Grandfather decided to expand his enterprise and plant sugarcane at the banks of the river and it is here that they collided with an obnoxious snuff-smoking illiterate neighbour who occupied the land on the opposite ridge. The man was well known for his practice of witchcraft and the like. He detested my grandfather and was jealous of his success in farming. The man protested that the land my grandfather had planted sugarcane was his.  My grandfather would not budge insisted the land was rightfully his. The argument was fast becoming ugly and the clan elders were summoned to determine the case. After carefully listening submissions from both sides, the elders supported my grandfather’s position. The incensed neighbor was shouted back in anger:

`You have stolen from me. I am a man of the land and I know my cultural roots. If you persist with this claim, I warn you that no male will remain in your land henceforth. Not even a cock will be heard to crow in your homestead!’

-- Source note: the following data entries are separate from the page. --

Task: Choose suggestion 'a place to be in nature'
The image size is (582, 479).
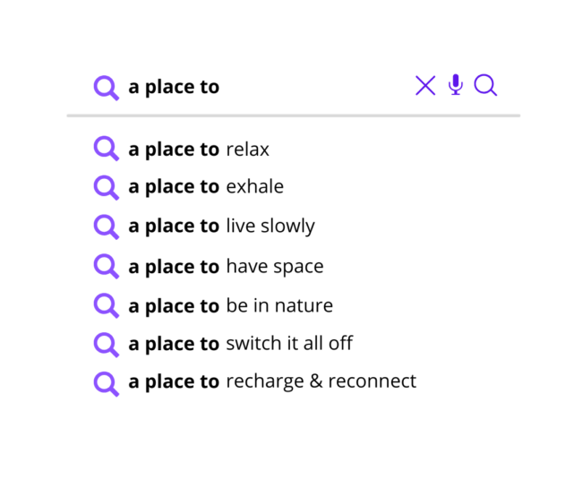Action: [230, 306]
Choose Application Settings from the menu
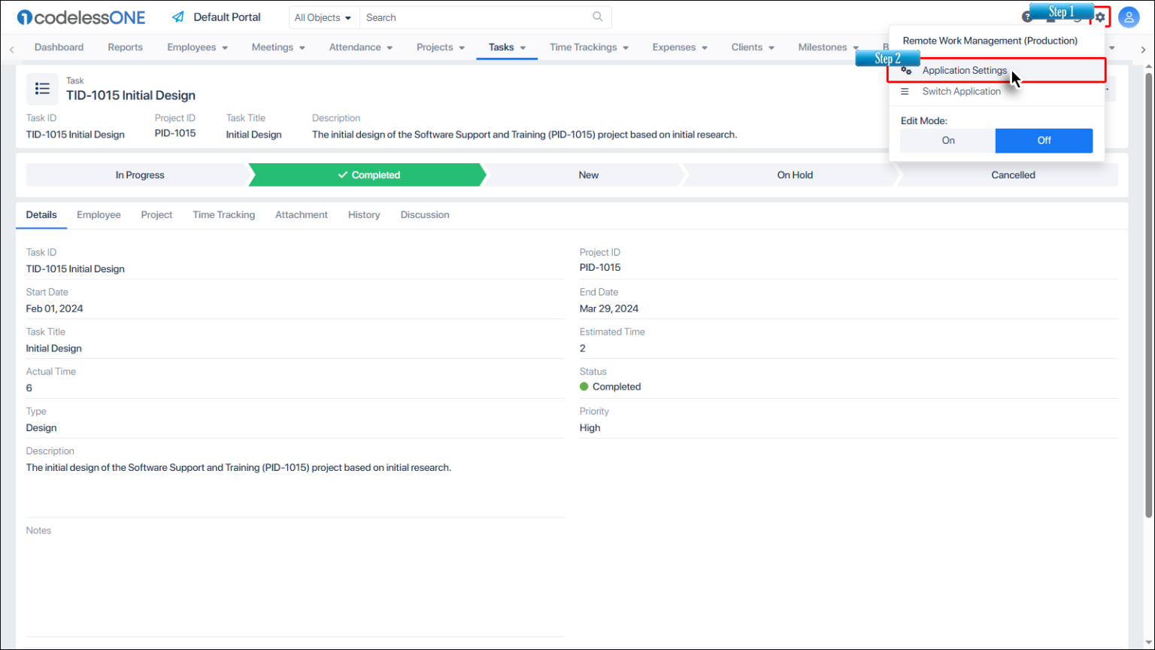 (964, 71)
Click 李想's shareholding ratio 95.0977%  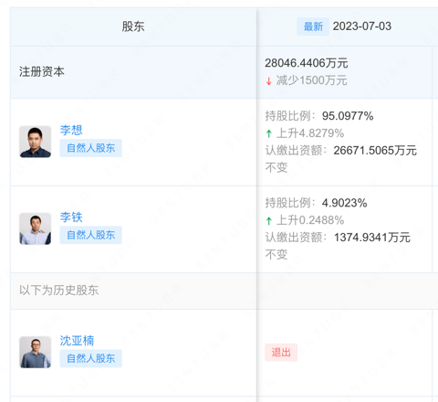(x=348, y=116)
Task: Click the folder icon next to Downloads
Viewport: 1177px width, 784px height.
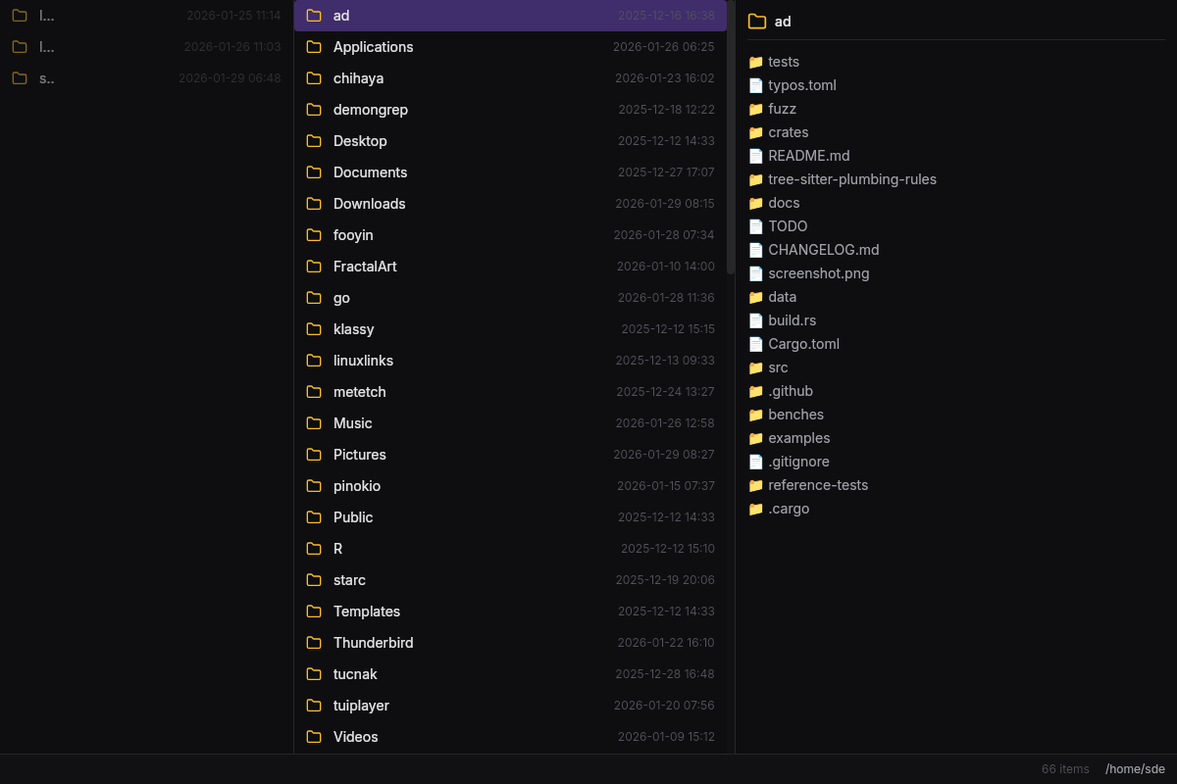Action: pos(314,204)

Grandfather was a stout Christian and would not entertain this kind of heathen balderdash. He asked him to do whatever her wanted to do. The land was his. Period.

Well it happened. Soon after, grandfather developed a bad cough and chest pains. He was admitted into hospital and diagnosed with a complicated liver ailment. Grandfather died during the great floods of 1961, some seven months after his neighbour uttered those words. His only son died five years later. His remaining descendants were women, my late mum being one.